Samples of a Bernoulli random variable have more than one element during MCMC

billtubbs · January 25, 2021, 9:32pm

I’m new to Pyro and looking for a package that can help me simulate (and possibly do other things like inference with) stochastic processes that have deterministic or discrete elements. Pyro seems to be a good solution and I’m just trying to get a simple ‘MVP’ demonstration to work.

I initially posted a question on stackoverflow but got no responses.

Should I be posting these kind of beginner questions here or on stackoverflow?

I notice that the tag ‘Pyro’ is already being used on stack overflow for some other package.

Please advise.
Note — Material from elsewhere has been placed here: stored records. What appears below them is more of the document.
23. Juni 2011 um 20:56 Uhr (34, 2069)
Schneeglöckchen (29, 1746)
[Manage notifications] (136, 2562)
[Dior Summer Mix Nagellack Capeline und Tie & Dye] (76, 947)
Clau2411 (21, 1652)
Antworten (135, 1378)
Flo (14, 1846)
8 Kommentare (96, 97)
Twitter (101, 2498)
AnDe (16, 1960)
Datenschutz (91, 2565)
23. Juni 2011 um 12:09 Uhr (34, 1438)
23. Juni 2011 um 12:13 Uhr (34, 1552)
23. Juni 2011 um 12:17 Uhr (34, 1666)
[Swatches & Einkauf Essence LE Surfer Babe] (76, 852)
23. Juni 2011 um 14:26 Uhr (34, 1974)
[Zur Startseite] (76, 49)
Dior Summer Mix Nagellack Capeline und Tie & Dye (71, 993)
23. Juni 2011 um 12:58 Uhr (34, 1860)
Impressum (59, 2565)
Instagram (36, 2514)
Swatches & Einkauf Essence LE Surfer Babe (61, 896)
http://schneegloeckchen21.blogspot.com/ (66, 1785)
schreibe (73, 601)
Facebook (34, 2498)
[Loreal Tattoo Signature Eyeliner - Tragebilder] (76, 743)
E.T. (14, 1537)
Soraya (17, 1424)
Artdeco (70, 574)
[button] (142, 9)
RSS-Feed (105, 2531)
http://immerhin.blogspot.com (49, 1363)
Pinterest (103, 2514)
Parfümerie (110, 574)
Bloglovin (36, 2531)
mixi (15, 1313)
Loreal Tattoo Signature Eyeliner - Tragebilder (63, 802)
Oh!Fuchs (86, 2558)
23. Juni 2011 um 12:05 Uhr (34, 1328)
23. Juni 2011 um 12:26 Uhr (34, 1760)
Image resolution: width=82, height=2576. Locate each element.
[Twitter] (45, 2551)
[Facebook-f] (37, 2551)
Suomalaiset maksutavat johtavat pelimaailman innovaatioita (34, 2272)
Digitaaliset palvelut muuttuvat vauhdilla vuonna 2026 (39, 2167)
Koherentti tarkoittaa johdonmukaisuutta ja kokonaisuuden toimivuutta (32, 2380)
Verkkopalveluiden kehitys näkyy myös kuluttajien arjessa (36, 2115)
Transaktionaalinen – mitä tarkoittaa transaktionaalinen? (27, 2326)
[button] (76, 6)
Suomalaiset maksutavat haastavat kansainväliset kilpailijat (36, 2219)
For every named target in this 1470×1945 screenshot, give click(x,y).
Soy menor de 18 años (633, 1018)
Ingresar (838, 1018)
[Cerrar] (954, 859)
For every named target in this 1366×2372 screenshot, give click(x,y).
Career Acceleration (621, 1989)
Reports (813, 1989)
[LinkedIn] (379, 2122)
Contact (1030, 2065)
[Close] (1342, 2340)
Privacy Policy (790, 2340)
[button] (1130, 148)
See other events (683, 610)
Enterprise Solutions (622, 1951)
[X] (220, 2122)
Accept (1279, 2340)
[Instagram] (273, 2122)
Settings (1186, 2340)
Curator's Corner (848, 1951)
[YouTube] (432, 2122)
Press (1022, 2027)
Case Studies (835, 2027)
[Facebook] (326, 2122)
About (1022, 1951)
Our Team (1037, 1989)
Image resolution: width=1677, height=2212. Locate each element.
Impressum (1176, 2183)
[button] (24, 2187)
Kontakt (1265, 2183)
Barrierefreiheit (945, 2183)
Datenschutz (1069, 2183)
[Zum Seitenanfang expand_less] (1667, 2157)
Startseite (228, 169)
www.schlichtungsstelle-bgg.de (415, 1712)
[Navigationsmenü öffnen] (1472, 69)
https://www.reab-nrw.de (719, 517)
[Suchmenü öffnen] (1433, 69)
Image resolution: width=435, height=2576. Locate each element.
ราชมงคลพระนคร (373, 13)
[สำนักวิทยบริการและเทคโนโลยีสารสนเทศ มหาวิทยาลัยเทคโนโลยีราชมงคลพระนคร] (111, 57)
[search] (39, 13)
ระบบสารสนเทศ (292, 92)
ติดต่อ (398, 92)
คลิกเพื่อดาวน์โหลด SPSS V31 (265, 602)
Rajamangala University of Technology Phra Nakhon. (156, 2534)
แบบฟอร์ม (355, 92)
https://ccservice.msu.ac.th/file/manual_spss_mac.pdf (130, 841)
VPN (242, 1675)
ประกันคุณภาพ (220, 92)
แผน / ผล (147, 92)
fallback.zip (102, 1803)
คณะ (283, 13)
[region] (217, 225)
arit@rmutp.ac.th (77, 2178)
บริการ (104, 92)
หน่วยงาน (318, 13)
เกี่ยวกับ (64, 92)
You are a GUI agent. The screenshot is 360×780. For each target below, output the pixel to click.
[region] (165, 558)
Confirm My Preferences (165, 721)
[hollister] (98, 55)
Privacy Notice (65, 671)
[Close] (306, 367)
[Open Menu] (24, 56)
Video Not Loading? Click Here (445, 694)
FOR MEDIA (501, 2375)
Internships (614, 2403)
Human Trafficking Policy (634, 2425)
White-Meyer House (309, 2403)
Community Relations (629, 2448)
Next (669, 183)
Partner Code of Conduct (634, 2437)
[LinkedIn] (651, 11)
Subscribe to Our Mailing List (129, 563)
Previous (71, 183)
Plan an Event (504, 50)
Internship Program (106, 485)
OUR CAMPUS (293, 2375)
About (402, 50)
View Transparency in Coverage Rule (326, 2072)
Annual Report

If this forum is the right place I will re-post the question here, otherwise, please go to the link above and help answer my question!

thanks.

fehiepsi · January 26, 2021, 3:16am

Hi Bill, to my knowledge, none of Pyro devs is active on stackoverflow. We use this forum to discuss about ideas and questions related to Pyro. If you have questions, please ask here. Welcome!

billtubbs · January 26, 2021, 3:36am

Thanks @fehiepsi. I’ll post my question here then.

I’m trying to get my first stochastic process model working. I adapted the code from here to suit my example problem which is simply two Gaussians with a discrete probability of the sample coming from one or the other. Right now, I’m just trying to do something simple like estimate the probability distribution of the output of this process.

Here’s my code:

import torch
import pyro
import pyro.distributions as dist
from pyro.infer.mcmc import HMC, MCMC

# Actual data sample
observations = torch.tensor(
    [0.00528813, -0.00589001, -1.20608593, 0.00190794,
     0.89052784,  0.66690464,  0.57295968, 0.02605967]
)

# Define the process
def model(observations):
    
    a_prior = dist.Beta(2, 2)
    a = pyro.sample("a", a_prior)
    c = pyro.sample('c', dist.Bernoulli(a))
    if c.item() == 1.0:
        my_dist = dist.Normal(0.785, 1.0)
    else:
        my_dist = dist.Normal(0.0, 0.01)
    
    for i, observation in enumerate(observations):
        measurement = pyro.sample(f'obs_{i}', my_dist, obs=observation)

# Clear parameters
pyro.clear_param_store()

# Define the MCMC kernel function
my_kernel = HMC(model)

# Define the MCMC algorithm
my_mcmc = MCMC(my_kernel,
               num_samples=5000,
               warmup_steps=50)

# Run the algorithm, passing the observations 
my_mcmc.run(observations)

The exception raised is:

<ipython-input-2-a668622a0fb9> in model(observations)
     11     a = pyro.sample("a", a_prior)
     12     c = pyro.sample('c', dist.Bernoulli(a))
---> 13     if c.item() == 1.0:
     14         my_dist = dist.Normal(0.785, 1.0)
     15     else:

ValueError: only one element tensors can be converted to Python scalars
Trace Shapes:    
 Param Sites:    
Sample Sites:    
       a dist   |
        value   |
       c dist   |
        value 2 |

I had a look at c using the debugger and for some reason it has two elements the second time model() is called:

tensor([0., 1.])

What is causing this? I wanted it to be a simple scalar having the values 0 or 1.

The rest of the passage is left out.